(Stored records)
Content starts
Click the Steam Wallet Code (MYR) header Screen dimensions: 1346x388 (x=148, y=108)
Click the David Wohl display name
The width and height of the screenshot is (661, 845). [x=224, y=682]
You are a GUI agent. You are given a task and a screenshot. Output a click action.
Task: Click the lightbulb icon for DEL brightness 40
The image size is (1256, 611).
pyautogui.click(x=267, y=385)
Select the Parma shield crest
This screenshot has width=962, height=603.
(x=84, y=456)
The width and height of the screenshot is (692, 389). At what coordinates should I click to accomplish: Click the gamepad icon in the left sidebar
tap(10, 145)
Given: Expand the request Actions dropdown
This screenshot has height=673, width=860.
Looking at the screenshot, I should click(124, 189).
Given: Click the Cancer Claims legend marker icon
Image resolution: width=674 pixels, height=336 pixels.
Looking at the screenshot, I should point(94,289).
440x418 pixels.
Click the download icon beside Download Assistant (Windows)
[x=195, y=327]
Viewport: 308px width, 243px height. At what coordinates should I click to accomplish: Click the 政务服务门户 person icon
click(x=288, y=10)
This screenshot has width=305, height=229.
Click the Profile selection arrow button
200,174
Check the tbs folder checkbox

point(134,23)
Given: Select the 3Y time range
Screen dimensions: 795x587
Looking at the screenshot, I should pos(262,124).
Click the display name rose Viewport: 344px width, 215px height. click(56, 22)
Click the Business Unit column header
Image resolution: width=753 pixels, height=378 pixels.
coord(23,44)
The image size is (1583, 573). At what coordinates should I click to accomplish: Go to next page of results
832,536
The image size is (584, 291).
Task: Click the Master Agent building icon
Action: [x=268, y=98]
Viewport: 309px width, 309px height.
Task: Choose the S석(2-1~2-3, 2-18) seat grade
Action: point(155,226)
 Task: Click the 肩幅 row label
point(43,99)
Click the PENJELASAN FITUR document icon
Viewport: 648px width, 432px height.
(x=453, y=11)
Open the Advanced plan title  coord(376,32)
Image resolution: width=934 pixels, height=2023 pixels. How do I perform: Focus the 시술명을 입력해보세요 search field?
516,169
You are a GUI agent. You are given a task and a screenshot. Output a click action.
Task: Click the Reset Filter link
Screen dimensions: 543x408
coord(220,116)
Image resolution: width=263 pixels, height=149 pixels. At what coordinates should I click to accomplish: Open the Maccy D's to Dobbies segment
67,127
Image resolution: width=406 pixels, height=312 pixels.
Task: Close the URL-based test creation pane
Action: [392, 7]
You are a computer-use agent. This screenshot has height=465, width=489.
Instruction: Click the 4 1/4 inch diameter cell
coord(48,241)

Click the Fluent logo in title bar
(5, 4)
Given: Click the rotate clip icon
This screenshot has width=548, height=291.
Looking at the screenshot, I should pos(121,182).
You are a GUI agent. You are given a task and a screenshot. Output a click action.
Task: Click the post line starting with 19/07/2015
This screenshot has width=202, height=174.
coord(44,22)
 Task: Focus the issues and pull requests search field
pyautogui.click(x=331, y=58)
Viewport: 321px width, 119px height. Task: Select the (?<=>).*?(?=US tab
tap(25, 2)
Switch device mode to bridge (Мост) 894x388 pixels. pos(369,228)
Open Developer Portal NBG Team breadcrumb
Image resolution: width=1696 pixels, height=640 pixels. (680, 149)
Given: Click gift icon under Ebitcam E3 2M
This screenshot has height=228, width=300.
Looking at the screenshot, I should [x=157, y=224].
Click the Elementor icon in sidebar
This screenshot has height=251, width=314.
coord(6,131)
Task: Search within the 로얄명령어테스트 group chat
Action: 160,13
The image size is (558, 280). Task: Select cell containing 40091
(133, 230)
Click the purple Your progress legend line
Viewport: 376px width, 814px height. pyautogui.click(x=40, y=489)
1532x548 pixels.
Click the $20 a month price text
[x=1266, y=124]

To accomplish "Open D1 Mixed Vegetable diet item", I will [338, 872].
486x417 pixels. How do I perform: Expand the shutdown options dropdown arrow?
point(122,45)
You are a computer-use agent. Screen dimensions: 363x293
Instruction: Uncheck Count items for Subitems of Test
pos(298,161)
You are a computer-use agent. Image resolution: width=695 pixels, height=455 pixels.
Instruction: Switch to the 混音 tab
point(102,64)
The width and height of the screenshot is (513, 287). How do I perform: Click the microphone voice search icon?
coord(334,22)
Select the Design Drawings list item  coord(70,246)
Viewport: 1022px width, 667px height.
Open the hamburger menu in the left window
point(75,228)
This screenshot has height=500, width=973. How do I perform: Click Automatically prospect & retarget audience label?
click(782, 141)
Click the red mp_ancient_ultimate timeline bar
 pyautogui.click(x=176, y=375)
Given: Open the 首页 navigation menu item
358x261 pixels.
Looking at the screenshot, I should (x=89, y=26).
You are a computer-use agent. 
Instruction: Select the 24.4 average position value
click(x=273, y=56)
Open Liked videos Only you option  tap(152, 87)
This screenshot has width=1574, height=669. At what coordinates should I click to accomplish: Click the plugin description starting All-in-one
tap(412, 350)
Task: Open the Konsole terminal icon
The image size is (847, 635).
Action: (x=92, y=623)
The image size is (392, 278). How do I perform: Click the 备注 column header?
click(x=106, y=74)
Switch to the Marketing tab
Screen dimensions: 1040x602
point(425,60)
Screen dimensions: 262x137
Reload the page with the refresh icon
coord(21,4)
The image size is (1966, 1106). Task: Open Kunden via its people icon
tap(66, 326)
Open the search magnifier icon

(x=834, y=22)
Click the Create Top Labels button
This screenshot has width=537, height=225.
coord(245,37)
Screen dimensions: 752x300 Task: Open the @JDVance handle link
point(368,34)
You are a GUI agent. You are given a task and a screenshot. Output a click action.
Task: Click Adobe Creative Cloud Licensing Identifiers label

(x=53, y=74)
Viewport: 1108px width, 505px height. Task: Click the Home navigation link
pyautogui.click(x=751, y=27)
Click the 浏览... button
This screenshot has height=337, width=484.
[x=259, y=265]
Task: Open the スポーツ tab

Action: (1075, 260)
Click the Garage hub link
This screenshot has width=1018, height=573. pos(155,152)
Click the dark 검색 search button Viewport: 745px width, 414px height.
Content ends
» Assigned task
So that nothing differs from the original, transcribe all of the records above.

» Written answer
Click the Steam Wallet Code (MYR) header Screen dimensions: 1346x388 (x=148, y=108)
Click the David Wohl display name
The width and height of the screenshot is (661, 845). [x=224, y=682]
You are a GUI agent. You are given a task and a screenshot. Output a click action.
Task: Click the lightbulb icon for DEL brightness 40
The image size is (1256, 611).
pyautogui.click(x=267, y=385)
Select the Parma shield crest
This screenshot has width=962, height=603.
(x=84, y=456)
The width and height of the screenshot is (692, 389). At what coordinates should I click to accomplish: Click the gamepad icon in the left sidebar
tap(10, 145)
Given: Expand the request Actions dropdown
This screenshot has height=673, width=860.
Looking at the screenshot, I should click(124, 189).
Given: Click the Cancer Claims legend marker icon
Image resolution: width=674 pixels, height=336 pixels.
Looking at the screenshot, I should point(94,289).
440x418 pixels.
Click the download icon beside Download Assistant (Windows)
[x=195, y=327]
Viewport: 308px width, 243px height. At what coordinates should I click to accomplish: Click the 政务服务门户 person icon
click(x=288, y=10)
This screenshot has width=305, height=229.
Click the Profile selection arrow button
200,174
Check the tbs folder checkbox

point(134,23)
Given: Select the 3Y time range
Screen dimensions: 795x587
Looking at the screenshot, I should pos(262,124).
Click the display name rose Viewport: 344px width, 215px height. click(56, 22)
Click the Business Unit column header
Image resolution: width=753 pixels, height=378 pixels.
coord(23,44)
The image size is (1583, 573). At what coordinates should I click to accomplish: Go to next page of results
832,536
The image size is (584, 291).
Task: Click the Master Agent building icon
Action: [x=268, y=98]
Viewport: 309px width, 309px height.
Task: Choose the S석(2-1~2-3, 2-18) seat grade
Action: point(155,226)
 Task: Click the 肩幅 row label
point(43,99)
Click the PENJELASAN FITUR document icon
Viewport: 648px width, 432px height.
(x=453, y=11)
Open the Advanced plan title  coord(376,32)
Image resolution: width=934 pixels, height=2023 pixels. How do I perform: Focus the 시술명을 입력해보세요 search field?
516,169
You are a GUI agent. You are given a task and a screenshot. Output a click action.
Task: Click the Reset Filter link
Screen dimensions: 543x408
coord(220,116)
Image resolution: width=263 pixels, height=149 pixels. At what coordinates should I click to accomplish: Open the Maccy D's to Dobbies segment
67,127
Image resolution: width=406 pixels, height=312 pixels.
Task: Close the URL-based test creation pane
Action: [392, 7]
You are a computer-use agent. This screenshot has height=465, width=489.
Instruction: Click the 4 1/4 inch diameter cell
coord(48,241)

Click the Fluent logo in title bar
(5, 4)
Given: Click the rotate clip icon
This screenshot has width=548, height=291.
Looking at the screenshot, I should pos(121,182).
You are a GUI agent. You are given a task and a screenshot. Output a click action.
Task: Click the post line starting with 19/07/2015
This screenshot has width=202, height=174.
coord(44,22)
 Task: Focus the issues and pull requests search field
pyautogui.click(x=331, y=58)
Viewport: 321px width, 119px height. Task: Select the (?<=>).*?(?=US tab
tap(25, 2)
Switch device mode to bridge (Мост) 894x388 pixels. pos(369,228)
Open Developer Portal NBG Team breadcrumb
Image resolution: width=1696 pixels, height=640 pixels. (680, 149)
Given: Click gift icon under Ebitcam E3 2M
This screenshot has height=228, width=300.
Looking at the screenshot, I should [x=157, y=224].
Click the Elementor icon in sidebar
This screenshot has height=251, width=314.
coord(6,131)
Task: Search within the 로얄명령어테스트 group chat
Action: 160,13
The image size is (558, 280). Task: Select cell containing 40091
(133, 230)
Click the purple Your progress legend line
Viewport: 376px width, 814px height. pyautogui.click(x=40, y=489)
1532x548 pixels.
Click the $20 a month price text
[x=1266, y=124]

To accomplish "Open D1 Mixed Vegetable diet item", I will [338, 872].
486x417 pixels. How do I perform: Expand the shutdown options dropdown arrow?
point(122,45)
You are a computer-use agent. Screen dimensions: 363x293
Instruction: Uncheck Count items for Subitems of Test
pos(298,161)
You are a computer-use agent. Image resolution: width=695 pixels, height=455 pixels.
Instruction: Switch to the 混音 tab
point(102,64)
The width and height of the screenshot is (513, 287). How do I perform: Click the microphone voice search icon?
coord(334,22)
Select the Design Drawings list item  coord(70,246)
Viewport: 1022px width, 667px height.
Open the hamburger menu in the left window
point(75,228)
This screenshot has height=500, width=973. How do I perform: Click Automatically prospect & retarget audience label?
click(782, 141)
Click the red mp_ancient_ultimate timeline bar
 pyautogui.click(x=176, y=375)
Given: Open the 首页 navigation menu item
358x261 pixels.
Looking at the screenshot, I should (x=89, y=26).
You are a computer-use agent. 
Instruction: Select the 24.4 average position value
click(x=273, y=56)
Open Liked videos Only you option  tap(152, 87)
This screenshot has width=1574, height=669. At what coordinates should I click to accomplish: Click the plugin description starting All-in-one
tap(412, 350)
Task: Open the Konsole terminal icon
The image size is (847, 635).
Action: (x=92, y=623)
The image size is (392, 278). How do I perform: Click the 备注 column header?
click(x=106, y=74)
Switch to the Marketing tab
Screen dimensions: 1040x602
point(425,60)
Screen dimensions: 262x137
Reload the page with the refresh icon
coord(21,4)
The image size is (1966, 1106). Task: Open Kunden via its people icon
tap(66, 326)
Open the search magnifier icon

(x=834, y=22)
Click the Create Top Labels button
This screenshot has width=537, height=225.
coord(245,37)
Screen dimensions: 752x300 Task: Open the @JDVance handle link
point(368,34)
You are a GUI agent. You are given a task and a screenshot. Output a click action.
Task: Click Adobe Creative Cloud Licensing Identifiers label

(x=53, y=74)
Viewport: 1108px width, 505px height. Task: Click the Home navigation link
pyautogui.click(x=751, y=27)
Click the 浏览... button
This screenshot has height=337, width=484.
[x=259, y=265]
Task: Open the スポーツ tab

Action: (1075, 260)
Click the Garage hub link
This screenshot has width=1018, height=573. pos(155,152)
Click the dark 검색 search button Viewport: 745px width, 414px height.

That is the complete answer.